To say that the opposition was relieved that the pro-Kurdish HDP slid across the electoral threshold is an understatement. Had it not, the Erdogan bloc of the AKP and MHP would have held a super-majority, and would have been the undisputed masters of the Turkish parliament.

But that won't translate to progress in addressing the state’s decades-old conflict (one could argue even almost a century old) with a great part of its Kurdish population. Thanks to a strong nationalist representation (MHP and the opposition Iyi) in the parliament, Erdogan even if he wanted, won't have much space to reach out, and they won't countenance close cooperation with the HDP, the one party that holds the key to any major peace initiative between the state and the country’s Kurds.

The election could not serve as greater proof that Turkey houses many discontented citizens, and that his popularity is staunchly contested. Even if Erdogan is on his way to presiding over the 2023 centenary, he has completely failed to win the hearts of the majority of Turkey’s citizens. And even if his victory was real, it was only obtained by an almost complete state and private media boycott of the other candidates. To call the elections fair would be a farce.  

Erdogan has, though, succeeded in polarizing the electorate to unprecedented levels. His most hard-core supporters, who took to the streets on election night with pistols in hand, embodied the fact that his sole rule can only be upheld through oppressive measures. 

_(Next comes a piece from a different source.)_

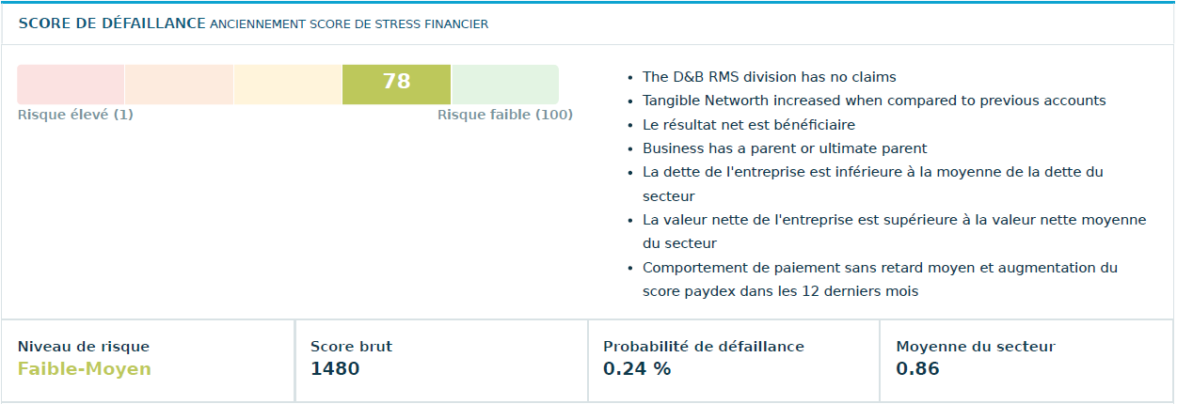Select the Score brut value 1480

After years of political strife, Turkey is in desperate need to a return to something closer to normalcy. But despite Erdogan's victory, it's far more likely there will be more of the same: in one of the warring camps, a disenfranchised opposition, representing a large popular minority, divided among itself, but united in their lack of belief that the state will protect them.

And in the other, the pro-government factions, now entirely incorporated into the state, and even worse, the pro-government businesses that have all but milked the state coffers dry, a prime cause of the country's deepening economic hardships.

Erdogan’s quest for a "New Turkey," one he hopes will be definitively established in his image by 2023, is likely to intensify Turkey’s internal divisions, which are far more than just a religious-secular divide as some outside commentators suggest.

And as the opposition's energetic showing in the elections demonstrated, Turkey is not yet a one-man show; Erdogan will need to maneuver carefully, setting multiple groups against each other, with his only real means of assuring his own way the further imposition of punitive and oppressive measures on civil society. 

But he has one bonus card: unlike in a true liberal democracy, he won't feel the necessity of painstaking coalition-building to reach a fuller national consensus. That is an ideal for which he has now explicitly shown disdain – and, in that, he is far closer to the old Turkey than ever before.